# [WORK ORDER]
From the entries that follow, copy exactly the lines beginning at the line holding "You are a computer-use" and continuing through the line holding "Instruction: Click the 登录用户名 username field".

# [SOURCE RECORDS]
----------
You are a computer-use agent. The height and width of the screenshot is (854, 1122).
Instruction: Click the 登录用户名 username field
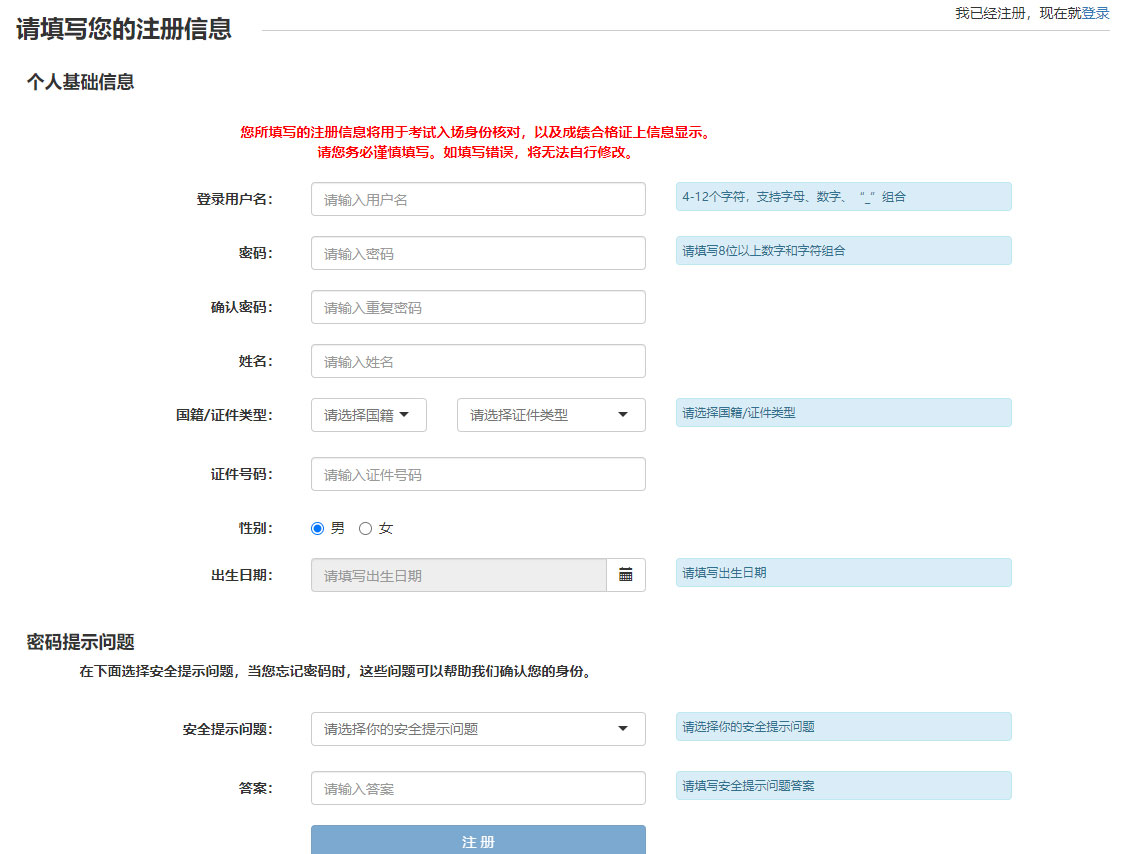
----------
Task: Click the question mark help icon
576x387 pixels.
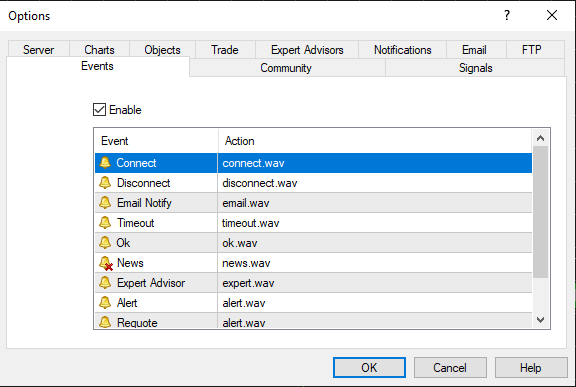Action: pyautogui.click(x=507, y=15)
----------
# [SOLUTION TO THE PROBLEM]
You are a computer-use agent. The height and width of the screenshot is (854, 1122).
Instruction: Click the 登录用户名 username field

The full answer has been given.